Jody Leidecker ascends 5.12s all over the West. She is one of the area’s most respected climbers, and jokes that “5.12” stands for her age: She is 60. A grandmother who believes that climbing “doesn’t have to be any more dangerous than walking across the street,” she didn’t step into a harness until the age of 47. Her son Eric Leidecker, co-owner of Sawtooth Mountain Guides, got her started.

“I put on his shoes and harness, and that was it,” she recalls, smiling broadly under a short cap of silvering blond hair. “I got my own gear, and people said, ‘that’s silly, you’ll never go out alone.’ But I’ve probably worn out more ropes than either of my sons.”

On her 50th birthday, Jody Leidecker invited a group of women friends down to the City of Rocks, one of the nation’s foremost sport climbing destinations, three hours southeast of Ketchum.

She set up an easy top rope. They all got to the top except one, who made it on her second try.

She loved empowering them in this way.

In spite of her enthusiasm for sharing her passion with others, climbing is primarily a solitary endeavor, and its disciples tend to form small groups rather than a large, cohesive community.

Each has a trusted partner, and personal gear.

“You respect your gear,” admonishes Mildrew, stepping carefully around coils of rope. “It’s your lifeline. You don’t step on the rope. You don’t buy a secondhand carabiner.”

Given information:

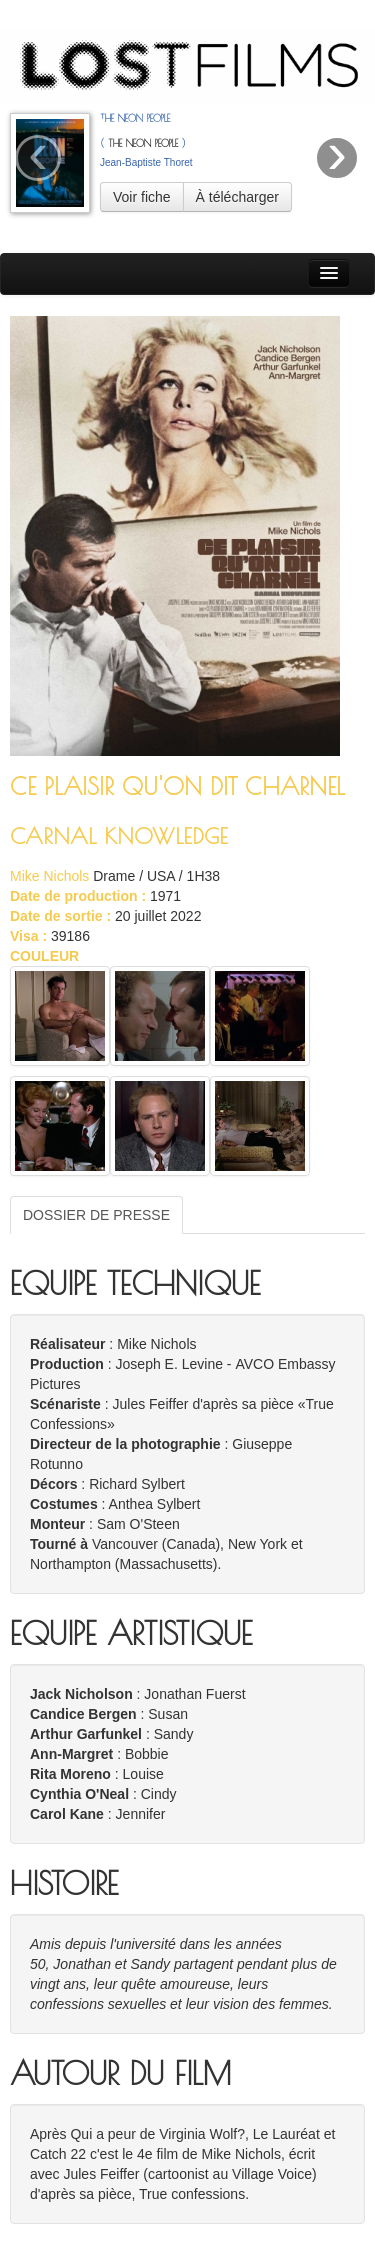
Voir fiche (142, 197)
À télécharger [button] (237, 197)
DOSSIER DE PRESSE (96, 1215)
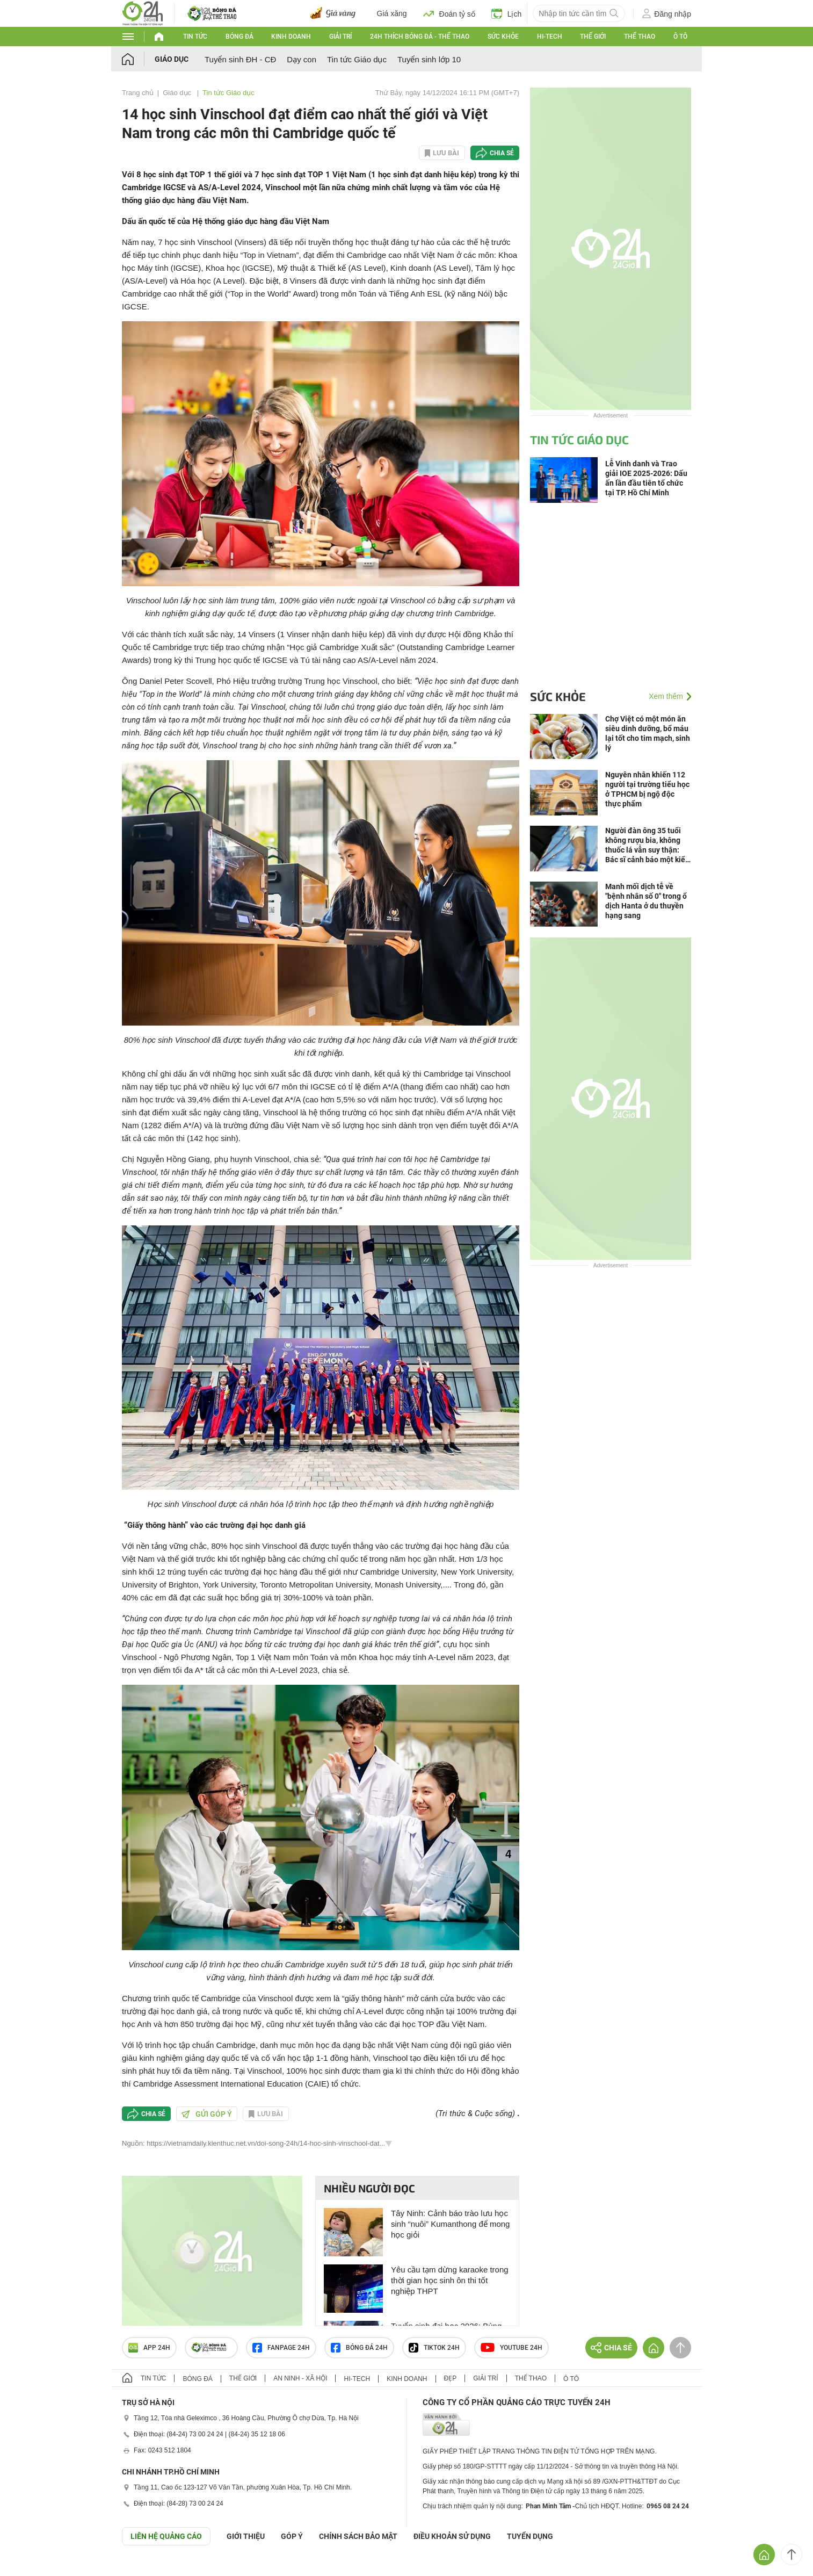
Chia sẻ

What to do:
[1] In the excerpt about climbing, at what age did Jody Leidecker first step into a harness?
[2] From the excerpt about climbing, reproduce the passage starting at "Jody Leidecker ascends" and ending at "southeast of Ketchum.".

Solutions to the problems:
[1] She first stepped into a harness at 47.

[2]
Jody Leidecker ascends 5.12s all over the West. She is one of the area’s most respected climbers, and jokes that “5.12” stands for her age: She is 60. A grandmother who believes that climbing “doesn’t have to be any more dangerous than walking across the street,” she didn’t step into a harness until the age of 47. Her son Eric Leidecker, co-owner of Sawtooth Mountain Guides, got her started.

“I put on his shoes and harness, and that was it,” she recalls, smiling broadly under a short cap of silvering blond hair. “I got my own gear, and people said, ‘that’s silly, you’ll never go out alone.’ But I’ve probably worn out more ropes than either of my sons.”

On her 50th birthday, Jody Leidecker invited a group of women friends down to the City of Rocks, one of the nation’s foremost sport climbing destinations, three hours southeast of Ketchum.